The Neighbor - Lisa Gardner [141]
Except, like any pervert, he didn’t really want to die. He just wanted to get through the night and maybe the next day.
So he gathered up his laundry and hailed a cab.
“Home, James,” he told the driver.
Then, sitting in the back seat of the taxi, he tore the letter into tiny, tiny bits, and flung them out the window, watching the night wind carry them away.
Nine-oh-five P.M., Jason finally had Ree down for the night. It hadn’t been easy. The growing media camp had kept them housebound for most of the day, and Ree was punchy from lack of fresh air and exercise. Then, after dinner, the first of the klieg lights had powered on, their entire house now lit up bright enough to be viewed from outer space.
Ree had complained about the spotlights. She had whined about the noise. She had demanded that he make the reporters go away, and then, when that hadn’t done the trick, she had stomped her foot and demanded that he take her to find her mother right now.
In response, he offered to color with her. Or maybe they could work on origami. Perhaps a stimulating game of checkers.
He didn’t blame her for scowling at him and storming around the house. He wanted the reporters to go away, too. He’d like their old life to resume anytime now, thank you very much.
He’d read an entire fairy novel to his daughter, all one hundred pages from beginning to end. His throat hurt, he’d lost command of the English language, but his daughter was finally asleep.
Which left him alone in the family room, blinds and curtains tightly drawn, trying to figure out what to do next. Sandra remained missing. Maxwell had a court-ordered visit with Ree. And Jason was still the primary suspect in his pregnant wife’s disappearance.
He had hoped, in his own way, that his wife had run off with a lover. He hadn’t really believed it, but he had hoped, because given all the options, that one kept Sandy safe and sound. And maybe one day she’d change her mind and return to him. He’d take her back. For Ree’s sake, for his own. He knew he was not a perfect husband, he knew he had made a terrible mistake during the family vacation. If she’d needed to punish him for that, he could take it.
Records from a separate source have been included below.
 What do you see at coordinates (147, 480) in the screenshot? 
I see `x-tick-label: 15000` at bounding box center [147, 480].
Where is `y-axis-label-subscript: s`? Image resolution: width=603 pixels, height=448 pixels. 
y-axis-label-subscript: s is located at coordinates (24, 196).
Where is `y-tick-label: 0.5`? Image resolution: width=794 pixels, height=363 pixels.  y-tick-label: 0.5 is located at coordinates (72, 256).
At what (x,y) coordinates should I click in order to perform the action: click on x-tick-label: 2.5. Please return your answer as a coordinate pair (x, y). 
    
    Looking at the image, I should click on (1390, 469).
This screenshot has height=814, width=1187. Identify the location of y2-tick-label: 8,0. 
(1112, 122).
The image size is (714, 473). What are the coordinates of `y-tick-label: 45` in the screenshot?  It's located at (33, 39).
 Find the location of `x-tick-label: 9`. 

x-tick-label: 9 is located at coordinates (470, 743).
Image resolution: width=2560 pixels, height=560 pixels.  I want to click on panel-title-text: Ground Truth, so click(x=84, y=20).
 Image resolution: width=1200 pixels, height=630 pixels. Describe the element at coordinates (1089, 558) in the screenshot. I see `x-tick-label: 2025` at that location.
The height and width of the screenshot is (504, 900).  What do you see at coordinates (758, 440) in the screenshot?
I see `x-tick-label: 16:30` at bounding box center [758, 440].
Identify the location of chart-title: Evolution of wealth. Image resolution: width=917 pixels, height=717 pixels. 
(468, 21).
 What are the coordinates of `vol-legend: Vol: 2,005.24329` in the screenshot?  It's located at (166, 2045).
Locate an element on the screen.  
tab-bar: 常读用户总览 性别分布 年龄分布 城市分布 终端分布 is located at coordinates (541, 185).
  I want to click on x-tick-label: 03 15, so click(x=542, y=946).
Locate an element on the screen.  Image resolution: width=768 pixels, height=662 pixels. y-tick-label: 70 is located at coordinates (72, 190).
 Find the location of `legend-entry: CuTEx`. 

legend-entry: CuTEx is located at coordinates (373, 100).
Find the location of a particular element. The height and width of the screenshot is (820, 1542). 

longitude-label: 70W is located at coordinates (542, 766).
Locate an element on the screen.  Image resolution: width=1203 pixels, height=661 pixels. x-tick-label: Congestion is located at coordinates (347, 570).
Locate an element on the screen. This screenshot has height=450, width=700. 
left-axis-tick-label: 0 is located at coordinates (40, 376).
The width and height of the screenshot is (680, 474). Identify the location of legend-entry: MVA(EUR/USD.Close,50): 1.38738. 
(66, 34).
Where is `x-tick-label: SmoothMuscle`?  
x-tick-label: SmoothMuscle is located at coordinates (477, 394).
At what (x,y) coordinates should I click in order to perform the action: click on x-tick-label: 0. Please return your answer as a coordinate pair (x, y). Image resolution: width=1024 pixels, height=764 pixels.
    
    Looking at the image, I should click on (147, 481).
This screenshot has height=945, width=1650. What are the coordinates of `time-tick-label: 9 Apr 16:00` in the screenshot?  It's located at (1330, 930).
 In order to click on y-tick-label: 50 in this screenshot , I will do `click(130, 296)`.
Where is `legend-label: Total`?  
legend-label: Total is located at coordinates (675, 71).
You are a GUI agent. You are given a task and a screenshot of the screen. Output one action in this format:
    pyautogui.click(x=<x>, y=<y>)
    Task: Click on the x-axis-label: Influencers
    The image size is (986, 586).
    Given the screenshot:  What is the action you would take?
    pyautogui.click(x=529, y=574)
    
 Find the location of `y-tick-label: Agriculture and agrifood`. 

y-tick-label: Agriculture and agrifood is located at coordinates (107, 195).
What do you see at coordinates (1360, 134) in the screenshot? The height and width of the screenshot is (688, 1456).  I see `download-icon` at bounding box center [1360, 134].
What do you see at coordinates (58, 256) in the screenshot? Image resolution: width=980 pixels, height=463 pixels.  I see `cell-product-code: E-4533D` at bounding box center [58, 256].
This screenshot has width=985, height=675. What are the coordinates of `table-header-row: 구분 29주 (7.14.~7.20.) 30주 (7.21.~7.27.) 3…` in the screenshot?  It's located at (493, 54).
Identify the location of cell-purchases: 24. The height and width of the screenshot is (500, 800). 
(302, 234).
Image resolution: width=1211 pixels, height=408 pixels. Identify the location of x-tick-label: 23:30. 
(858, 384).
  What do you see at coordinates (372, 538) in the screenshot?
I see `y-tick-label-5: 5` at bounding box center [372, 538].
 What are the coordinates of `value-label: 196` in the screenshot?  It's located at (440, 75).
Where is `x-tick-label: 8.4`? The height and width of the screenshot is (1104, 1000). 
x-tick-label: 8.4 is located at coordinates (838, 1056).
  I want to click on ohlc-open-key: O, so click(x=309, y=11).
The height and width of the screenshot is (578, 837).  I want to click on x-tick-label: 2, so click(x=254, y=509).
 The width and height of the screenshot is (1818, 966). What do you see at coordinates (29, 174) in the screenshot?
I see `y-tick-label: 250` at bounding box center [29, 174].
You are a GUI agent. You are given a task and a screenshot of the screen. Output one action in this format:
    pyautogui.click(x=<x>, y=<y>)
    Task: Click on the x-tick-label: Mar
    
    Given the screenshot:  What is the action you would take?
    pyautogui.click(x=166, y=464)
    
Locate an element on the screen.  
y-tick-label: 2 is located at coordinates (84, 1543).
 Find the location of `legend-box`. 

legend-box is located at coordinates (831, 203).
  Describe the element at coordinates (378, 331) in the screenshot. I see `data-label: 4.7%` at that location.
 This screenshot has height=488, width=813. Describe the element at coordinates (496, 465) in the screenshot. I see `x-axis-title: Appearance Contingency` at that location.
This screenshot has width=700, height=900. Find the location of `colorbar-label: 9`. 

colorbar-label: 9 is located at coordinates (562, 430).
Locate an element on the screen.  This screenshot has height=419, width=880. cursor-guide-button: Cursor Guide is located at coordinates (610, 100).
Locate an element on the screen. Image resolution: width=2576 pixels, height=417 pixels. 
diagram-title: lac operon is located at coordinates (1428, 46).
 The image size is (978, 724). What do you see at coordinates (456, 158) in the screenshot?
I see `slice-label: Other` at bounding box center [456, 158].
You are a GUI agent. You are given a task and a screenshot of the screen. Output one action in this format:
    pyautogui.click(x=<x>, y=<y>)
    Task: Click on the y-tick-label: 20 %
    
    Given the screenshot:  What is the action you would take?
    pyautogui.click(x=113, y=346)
But now, as day three closed and the hours dragged by, he was forced to contemplate other options. That his wife hadn’t run off. That something terrible had happened, right here, in his own home, and by some miracle, Ree had survived it. Maybe Ethan Hastings had grown frustrated with his unrequited love. Maybe Maxwell had finally found them and abducted Sandy as a ploy to gain his granddaughter. Or maybe Sandra had another lover, this mysterious computer expert, who’d grown tired of waiting for her to leave Jason.
She’d been pregnant. His baby? Someone else’s? Had that been what triggered this whole thing? Maybe, with Ethan Hastings’s help, she had figured out exactly who he was, and she had recoiled at the prospect of bearing a monster’s child. He couldn’t really blame her. He should be terrified at the thought of reproducing as well.
Except he wasn’t. He had wanted … He had hoped …
If they had ever had that moment, the one where Sandy nervously confessed they were expecting a baby together, he would’ve been touched, awed, humbled. He would have been eternally grateful.
But they never got that moment. His wife was gone, and he was left with the ghost of what might have been.
As well as the specter of impending criminal arrest.
He would take his daughter and run. Only thing that could be done, because sooner or later, Sergeant Warren was going to appear on his front porch with an arrest warrant, and a family court officer. He’d go to prison. Worse, Ree would go to foster care.